Royal Proclamation of 1763
After the seven year war, from 1756-1763, the Royal Proclamation was created. Canada was under colonization and so they had to deal with the settlers and indigenous populations. A strategy they used to keep a peaceful relationship between these two groups was by creating the Royal Proclamation which was issued by King George III of Britain. The Proclamation built a system of government for former French colonies in North America. It also includes basic foundations for relations with the Aboriginals. An important part from the Proclamation was that Aboriginal land was separate from the land used for the North American colonies. The Royal Proclamation states that this land belongs to the Aboriginals for perpetuity. Also the could not be taken and only bought for British settlement and development. An Aboriginal group could only transfer lands to the British Crown, not to European settlers. This would occur as a formal individual nation-to-nation basis (from the Indian nation to the Crown).

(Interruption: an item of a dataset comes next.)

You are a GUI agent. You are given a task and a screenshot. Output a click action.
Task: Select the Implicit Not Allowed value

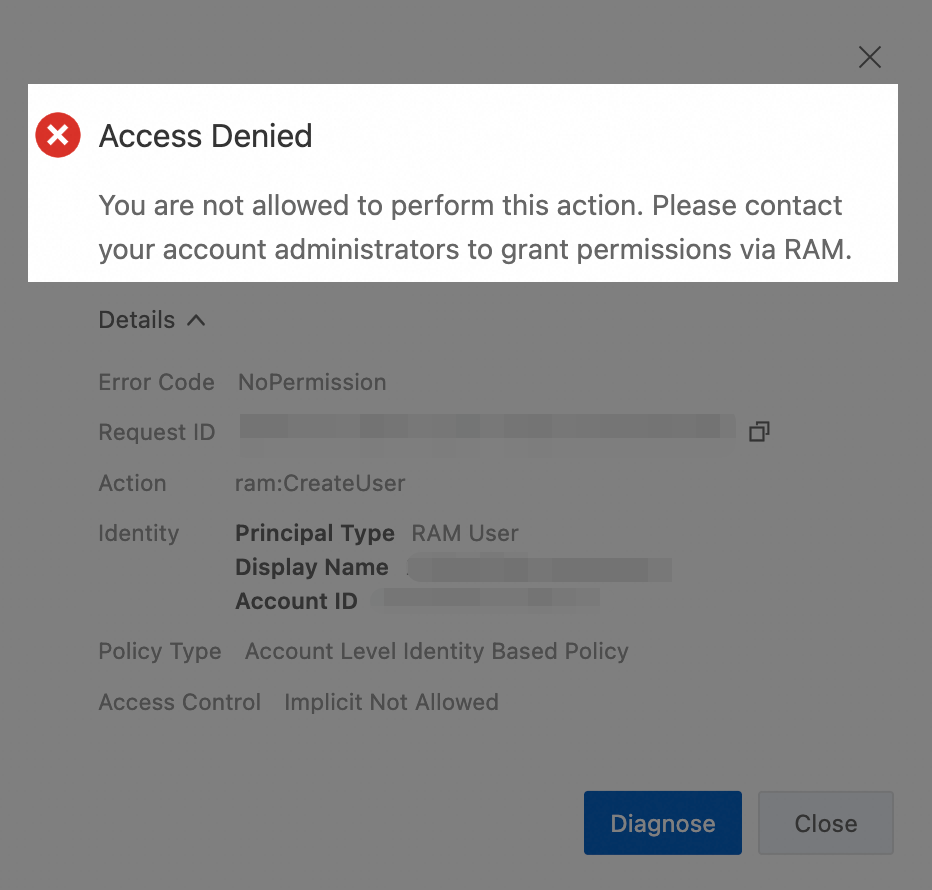click(391, 702)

The law did not recognize Aboriginals as merely individuals ,but as distinct peoples and political units within the British imperial system with the right to negotiate with the Crown. Though Aboriginals were not seen as in total equality because they were living under the protection of the Crown. Their relationship is recognized as a fiduciary relationship. Another reason to why the Royal Proclamtion was set is because the Crown was concerned that Aboriginals were being exploited by the likes of the European settlers and colonial officials.
How did Aboriginals feel about the Proclamation?
The Aboriginals thought the Royal Proclamation was a good deal. They got protection from the Crown and had all the land they needed.